Gathering in any way is important, and so we shall.  But, as the congregation ages and shrinks, this is not a good time to be physically distanced from each other.  Mainers are not good at sharing aloud what they are deeply feeling and thinking.  I get more from body language, eye contact and the almost imperceptible facial expressions during worship or a one-on-one conversation.  The long stretch of distance is taking a toll on how I lead this group.  I feel that toll most keenly now, in this important time in the liturgical year.

In recent months, there’s been a fair amount of chatter—among groups of churches, in associations, conferences and denominations— regarding the sharing of “new life” stories and “resurrection” stories as congregations, large and small, have met the challenges of pandemic in remarkable and surprising ways.  But, I’m also interested in how we relate to, experience, and connect with the part of the story before the resurrection.  What’s happening in the dark and difficult places?  What’s going on in the challenging, uncertain and terrifying parts of the story, and how we experience and understand them one year after another?
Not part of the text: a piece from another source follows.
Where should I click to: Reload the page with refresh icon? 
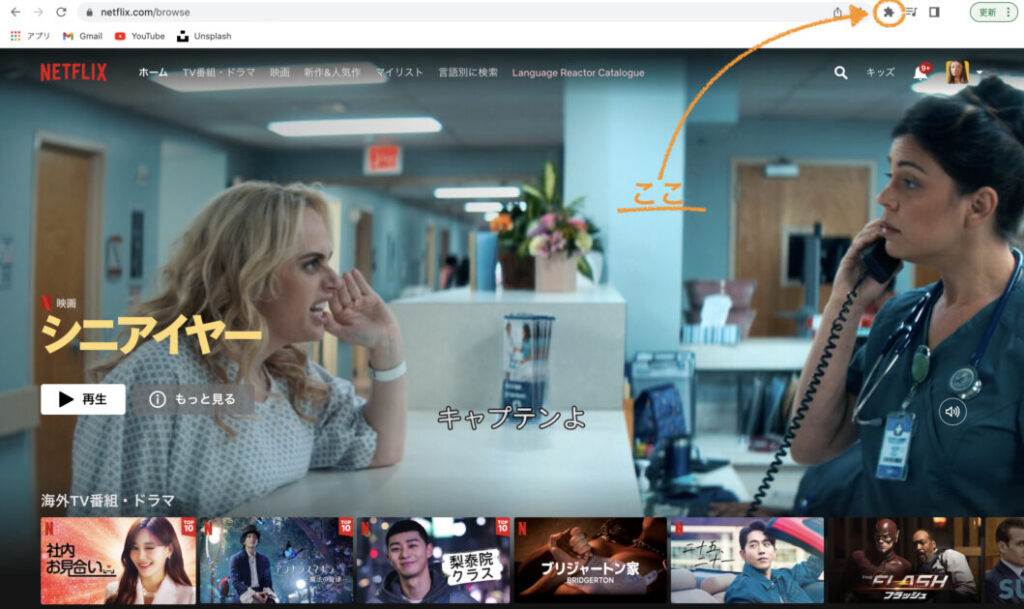[61, 12]
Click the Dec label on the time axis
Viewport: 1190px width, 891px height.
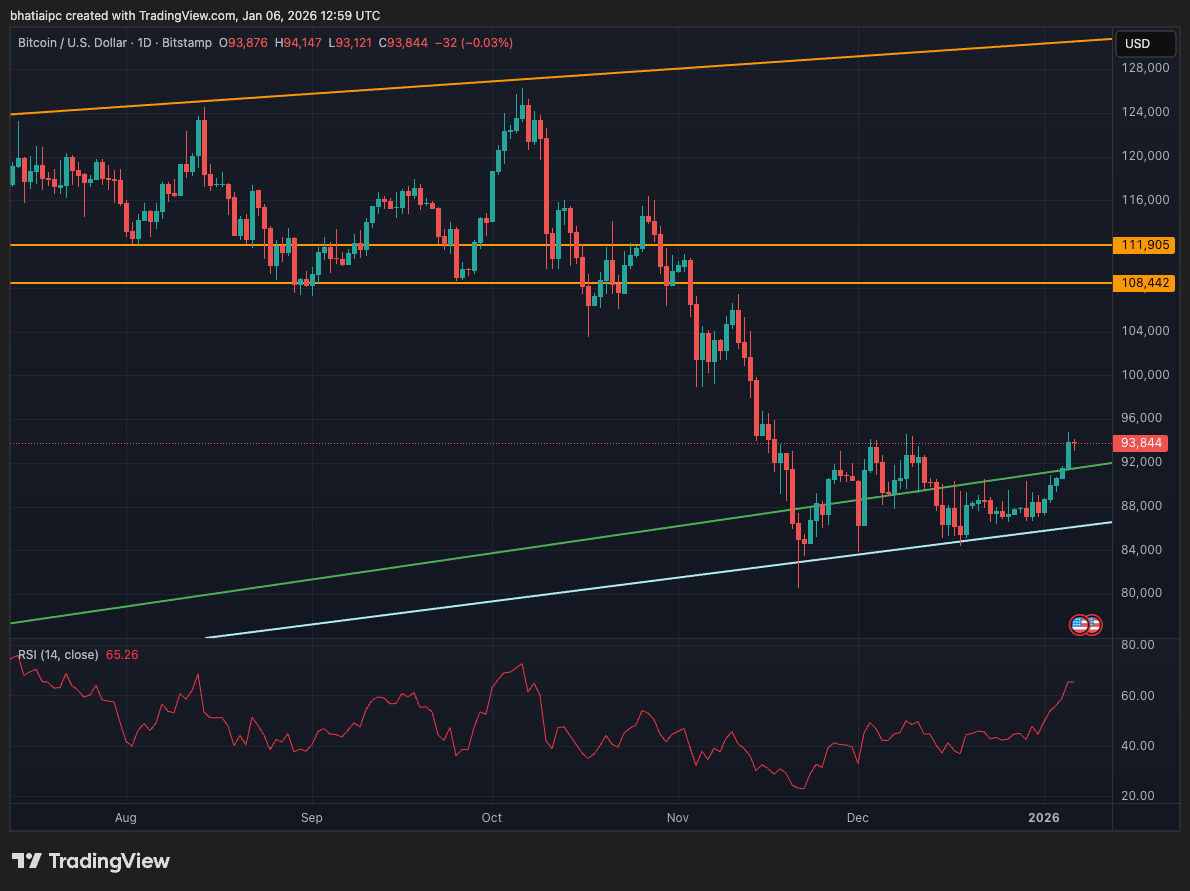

Holy Week is not only about the joyous and wondrous message at the end of the journey.  It’s about the story as a whole, about spending time in the painful and demanding moments, the hard to comprehend moments, moments of betrayal and desertion, moments of yearning and longing, moments of feeling completely and utterly hopeless, lost and abandoned. The observance of Holy Week involves gathering, just as those early followers gathered, and not just in spirit.

We will gather in this strange time. We will engage with the old story. We will listen for something new. We will consider what it means to follow and to live a life of faith. But, something important and meaningful will be missing in the loss of the bodily component of our faith, which is so much a part of the holy story of this week.